The literature regarding radiolabeled choline continues to grow; however, most studies remain single-site and involve limited numbers of patients. We await more robust trials with data on changes in management and meaningful health-related outcomes. Based on existing data, 11C-choline PET/CT may be of benefit, if available, in patients with biochemical recurrence when salvage therapies are being considered. PSA levels and kinetics have been shown to correlate with choline PET/CT. Based on their review of the literature, Castellucci et al recommend considering choline PET/CT as the first-line diagnostic procedure in patients with biochemical relapse and PSA velocity > 1 ng/mL/yr or PSA doubling time < 6 months.[20] Others recommend its use in patients with PSA levels > 2 ng/mL, PSA doubling time ≤ 6 months, or PSA velocity > 2 ng/mL/yr, which would likely result in a higher percentage of positive results.[11] The recommendation we propose for the use of 11C-choline is shown in Figure 2.
There are many additional PET radiopharmaceuticals in development that have the potential to detect early metastatic disease in prostate cancer patients; however, these are currently only available in the research setting. 11C-acetate has been shown to have a performance similar to that of 18F-fluorocholine for the detection of recurrent prostate cancer.[21] Anti-1-amino-3-18F-fluorocyclobutane-1-carboxylic acid (FACBC), which is a synthetic amino acid analog originally developed at Emory University, is also promising. Preliminary results have shown that this agent might be superior to 11C-choline in patients with biochemically recurrent disease.[22] A new start-up, Blue Earth Diagnostics, is focusing on the development and commercialization of FACBC in recurrent prostate cancer.

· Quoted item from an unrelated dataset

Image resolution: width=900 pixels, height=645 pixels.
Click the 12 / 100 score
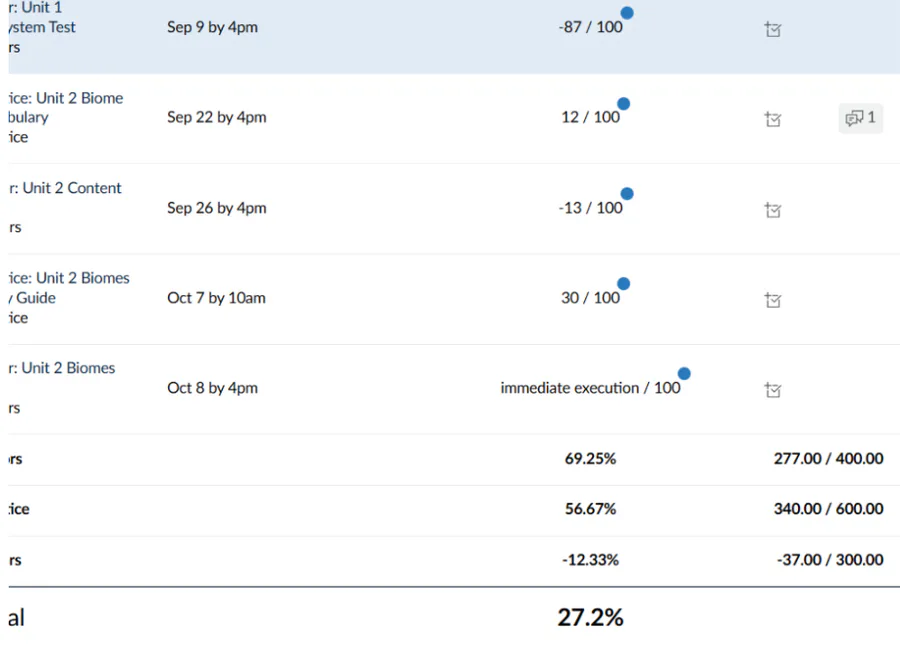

Anti-prostate-specific membrane antigen agents are another new and exciting area of research; they have the potential not only to detect disease, but also to allow for targeted radiotherapy.
Hybrid imaging with PET/CT allows for physiologic and anatomic evaluation of prostate cancer. 18F-NaF and radiolabeled choline are tools that allow us to diagnose metastatic disease more accurately and earlier compared with traditional imaging. Costs and availability are significant barriers to acceptance, particularly for radiolabeled choline and other radiopharmaceuticals in development. These new tests will undoubtedly change the imaging of prostate cancer; however, further research is needed to evaluate meaningful health-related outcomes and to better identify the clinical scenarios in which these more expensive tests will have their greatest value. Studies are currently underway to help answer many of these questions, and we look forward to the results to help us optimize the management of patients with prostate cancer.
Financial Disclosure: Dr. Crawford serves as a consultant/advisor to Bayer, Dendreon, Ferring, Genomic Health, Janssen and MDx; he also serves as a lecturer for Ferring, and his wife is employed by Ferring. Dr. Koo has no significant financial interest in or other relationship with the manufacturer of any product or provider of any service mentioned in this article.